Gardens, Guns and Mountains

10

When I checked into the hotel in Nashville I was tickled to find on the nightstand a complimentary copy of the magazine "Gardens & Guns."  The evocatively silly name, which I must admit instantly appealed to me as a son of the South, belied a genuine literary gem.  

In what can only be attributed to cosmic coincidence, as I flipped through this lushly photographed, well-versed, eclectic magazine I came across a review of the new mountaintop removal book Something's Rising.  Aside from exuberant praise for this work, the essay about the book struck the perfect chord with its eye-opening prose.  Clyde Edgerton -- who hails from western North Carolina -- opened his book review this way:

"I want to hear reasons for removing the tops of mountains about as much as I want to hear reasons for removing my mama's head.  But reasons for mountaintop removal are out there, stated by coal company executives, lobbyists, politicians, preachers, dynamite executives, and some union members.  You can hear them all across West Virginia, Kentucky, and increasingly down into Tennessee and Virginia.  What you'll hear is 'jobs, the economy, energy, clean coal.'  Words like that."

Mr. Edgerton then went on to compare the sight of mountaintop removal to the moon's surface or something akin to what he witnessed after bombing runs over the jungles of Southeast Asia in 1970.  In describing the powerful stories represented in Something's Rising, he writes:

"Reading this book could not only change your life by increasing the chances for saving millions of acres of the Appalachian South destined for merciless obliteration (the EPA estimates that 2,200 square miles of Appalachian forests will be cleared for mountaintop removal mining by 2012), but also by giving you insight into the soul of the people of Appalachia."

He explains, as only a native Appalachian can, that:

"There's a feeling of trust and transcendent simplicity all through Appalachia -- a feeling of home, of peace -- a feeling that's been preserved in part because mountains can keep communities and institutions and companies and sources of power from getting so big."

And he closes his piece by asking: "Haven't we had enough of the power that comes from big coal companies?"

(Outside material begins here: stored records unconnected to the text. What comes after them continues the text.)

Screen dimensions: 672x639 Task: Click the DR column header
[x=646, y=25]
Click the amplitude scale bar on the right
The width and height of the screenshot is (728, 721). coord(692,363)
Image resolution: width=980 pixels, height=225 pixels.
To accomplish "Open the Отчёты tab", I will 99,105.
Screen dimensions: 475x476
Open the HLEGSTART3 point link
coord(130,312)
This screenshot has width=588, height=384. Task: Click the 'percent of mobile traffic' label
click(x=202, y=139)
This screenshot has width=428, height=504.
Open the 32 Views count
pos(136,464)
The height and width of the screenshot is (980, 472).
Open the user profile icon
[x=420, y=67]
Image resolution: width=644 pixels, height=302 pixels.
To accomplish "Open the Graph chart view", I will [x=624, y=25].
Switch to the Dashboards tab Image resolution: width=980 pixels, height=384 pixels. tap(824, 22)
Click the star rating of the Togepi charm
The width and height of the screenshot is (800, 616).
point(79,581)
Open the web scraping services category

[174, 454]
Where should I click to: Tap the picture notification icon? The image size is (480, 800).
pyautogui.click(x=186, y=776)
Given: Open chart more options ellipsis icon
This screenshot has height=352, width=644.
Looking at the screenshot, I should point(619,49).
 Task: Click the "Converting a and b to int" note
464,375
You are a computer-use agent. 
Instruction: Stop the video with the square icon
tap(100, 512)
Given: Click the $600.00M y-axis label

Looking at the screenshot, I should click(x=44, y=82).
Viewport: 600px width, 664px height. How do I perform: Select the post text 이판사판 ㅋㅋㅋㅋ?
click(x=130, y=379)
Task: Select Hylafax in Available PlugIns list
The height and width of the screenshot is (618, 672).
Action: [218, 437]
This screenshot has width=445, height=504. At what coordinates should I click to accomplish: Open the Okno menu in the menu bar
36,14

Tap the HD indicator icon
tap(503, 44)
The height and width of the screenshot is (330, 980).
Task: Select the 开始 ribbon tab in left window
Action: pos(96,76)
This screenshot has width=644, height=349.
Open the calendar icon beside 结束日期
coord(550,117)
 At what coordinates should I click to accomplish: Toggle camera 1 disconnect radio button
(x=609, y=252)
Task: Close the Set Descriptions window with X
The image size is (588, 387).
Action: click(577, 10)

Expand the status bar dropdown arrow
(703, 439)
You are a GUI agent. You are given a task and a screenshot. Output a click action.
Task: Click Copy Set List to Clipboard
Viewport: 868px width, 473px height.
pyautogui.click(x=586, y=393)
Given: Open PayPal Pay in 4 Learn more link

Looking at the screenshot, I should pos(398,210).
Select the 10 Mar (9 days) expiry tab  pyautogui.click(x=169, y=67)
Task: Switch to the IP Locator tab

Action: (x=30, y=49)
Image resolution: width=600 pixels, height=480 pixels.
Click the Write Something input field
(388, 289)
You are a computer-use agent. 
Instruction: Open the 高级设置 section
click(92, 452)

The entire article, entitled "Don't Blow It" is worth reading, as is the rest of the delightful magazine in which it appears.  Ditto the new book Something's Rising.

To learn more about mountaintop removal, check out NRDC's website: NoMoreMountaintopRemoval.org.

And if you're still in the mood to dig deeper, do yourself a favor by reading the new Yale360 feature story "Mountaintop Mining Legacy: Destroying Appalachian Streams."  As the title implies, this in-depth article illustrates how the mining's most lasting damage to the region's environment may be caused by the massive amounts of debris dumped into valley streams.  Damage so extensive that scientists estimate it could take thousands of years to restore what were once pristine mountain streams that people and wildlife alike relied on for clean drinking water and healthy habitat.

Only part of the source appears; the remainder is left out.